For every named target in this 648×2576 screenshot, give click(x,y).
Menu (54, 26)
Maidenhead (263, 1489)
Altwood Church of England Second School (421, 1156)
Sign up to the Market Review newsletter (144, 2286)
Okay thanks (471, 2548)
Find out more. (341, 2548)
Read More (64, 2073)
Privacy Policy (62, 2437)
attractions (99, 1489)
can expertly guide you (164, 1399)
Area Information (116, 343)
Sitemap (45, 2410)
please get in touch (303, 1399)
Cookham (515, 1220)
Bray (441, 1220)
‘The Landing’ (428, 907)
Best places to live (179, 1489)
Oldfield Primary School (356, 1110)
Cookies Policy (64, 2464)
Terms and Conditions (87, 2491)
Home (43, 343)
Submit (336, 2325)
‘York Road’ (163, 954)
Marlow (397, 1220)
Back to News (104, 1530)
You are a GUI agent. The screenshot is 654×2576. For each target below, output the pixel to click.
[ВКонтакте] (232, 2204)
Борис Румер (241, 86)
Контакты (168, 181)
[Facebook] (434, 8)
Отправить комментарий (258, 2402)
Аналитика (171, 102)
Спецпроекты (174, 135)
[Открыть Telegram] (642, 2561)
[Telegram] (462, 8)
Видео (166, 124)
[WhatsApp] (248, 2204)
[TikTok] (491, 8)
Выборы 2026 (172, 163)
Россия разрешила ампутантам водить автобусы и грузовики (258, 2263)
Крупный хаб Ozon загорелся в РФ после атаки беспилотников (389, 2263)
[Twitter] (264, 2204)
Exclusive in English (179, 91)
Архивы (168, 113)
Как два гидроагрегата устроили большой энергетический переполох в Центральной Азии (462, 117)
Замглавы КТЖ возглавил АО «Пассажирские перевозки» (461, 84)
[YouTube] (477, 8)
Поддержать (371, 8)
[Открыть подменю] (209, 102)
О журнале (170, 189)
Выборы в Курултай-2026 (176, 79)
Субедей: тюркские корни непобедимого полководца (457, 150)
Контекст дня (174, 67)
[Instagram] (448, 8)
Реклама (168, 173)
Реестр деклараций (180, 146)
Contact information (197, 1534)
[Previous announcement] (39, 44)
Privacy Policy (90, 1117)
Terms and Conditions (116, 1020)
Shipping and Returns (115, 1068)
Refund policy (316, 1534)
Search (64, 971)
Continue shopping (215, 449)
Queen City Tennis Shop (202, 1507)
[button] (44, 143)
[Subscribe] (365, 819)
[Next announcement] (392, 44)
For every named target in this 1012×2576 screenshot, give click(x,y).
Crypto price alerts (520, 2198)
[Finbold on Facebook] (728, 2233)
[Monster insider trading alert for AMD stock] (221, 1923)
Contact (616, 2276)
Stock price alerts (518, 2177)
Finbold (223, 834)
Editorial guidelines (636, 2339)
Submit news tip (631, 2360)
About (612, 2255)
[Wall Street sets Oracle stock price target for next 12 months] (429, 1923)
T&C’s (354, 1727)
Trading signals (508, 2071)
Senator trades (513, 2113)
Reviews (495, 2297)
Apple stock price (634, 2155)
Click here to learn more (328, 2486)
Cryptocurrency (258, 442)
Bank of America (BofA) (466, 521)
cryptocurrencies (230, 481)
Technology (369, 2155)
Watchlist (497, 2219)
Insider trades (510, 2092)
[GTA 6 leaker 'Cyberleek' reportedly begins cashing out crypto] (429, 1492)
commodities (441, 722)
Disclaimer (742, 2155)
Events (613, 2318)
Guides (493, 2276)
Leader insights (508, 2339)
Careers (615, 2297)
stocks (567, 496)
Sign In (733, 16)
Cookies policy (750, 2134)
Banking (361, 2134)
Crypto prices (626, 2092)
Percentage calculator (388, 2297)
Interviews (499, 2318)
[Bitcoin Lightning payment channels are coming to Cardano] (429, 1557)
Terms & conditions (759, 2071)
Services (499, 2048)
----
EXERCISE PROMPT: Nothing beyond the line containing "You are a GUI" is to be output; the lines above, from the first one onward to that line, are to be transcribed exactly.

WRITTEN SOLUTION:
For every named target in this 648×2576 screenshot, give click(x,y).
Menu (54, 26)
Maidenhead (263, 1489)
Altwood Church of England Second School (421, 1156)
Sign up to the Market Review newsletter (144, 2286)
Okay thanks (471, 2548)
Find out more. (341, 2548)
Read More (64, 2073)
Privacy Policy (62, 2437)
attractions (99, 1489)
can expertly guide you (164, 1399)
Area Information (116, 343)
Sitemap (45, 2410)
please get in touch (303, 1399)
Cookham (515, 1220)
Bray (441, 1220)
‘The Landing’ (428, 907)
Best places to live (179, 1489)
Oldfield Primary School (356, 1110)
Cookies Policy (64, 2464)
Terms and Conditions (87, 2491)
Home (43, 343)
Submit (336, 2325)
‘York Road’ (163, 954)
Marlow (397, 1220)
Back to News (104, 1530)
You are a GUI agent. The screenshot is 654×2576. For each target below, output the pixel to click.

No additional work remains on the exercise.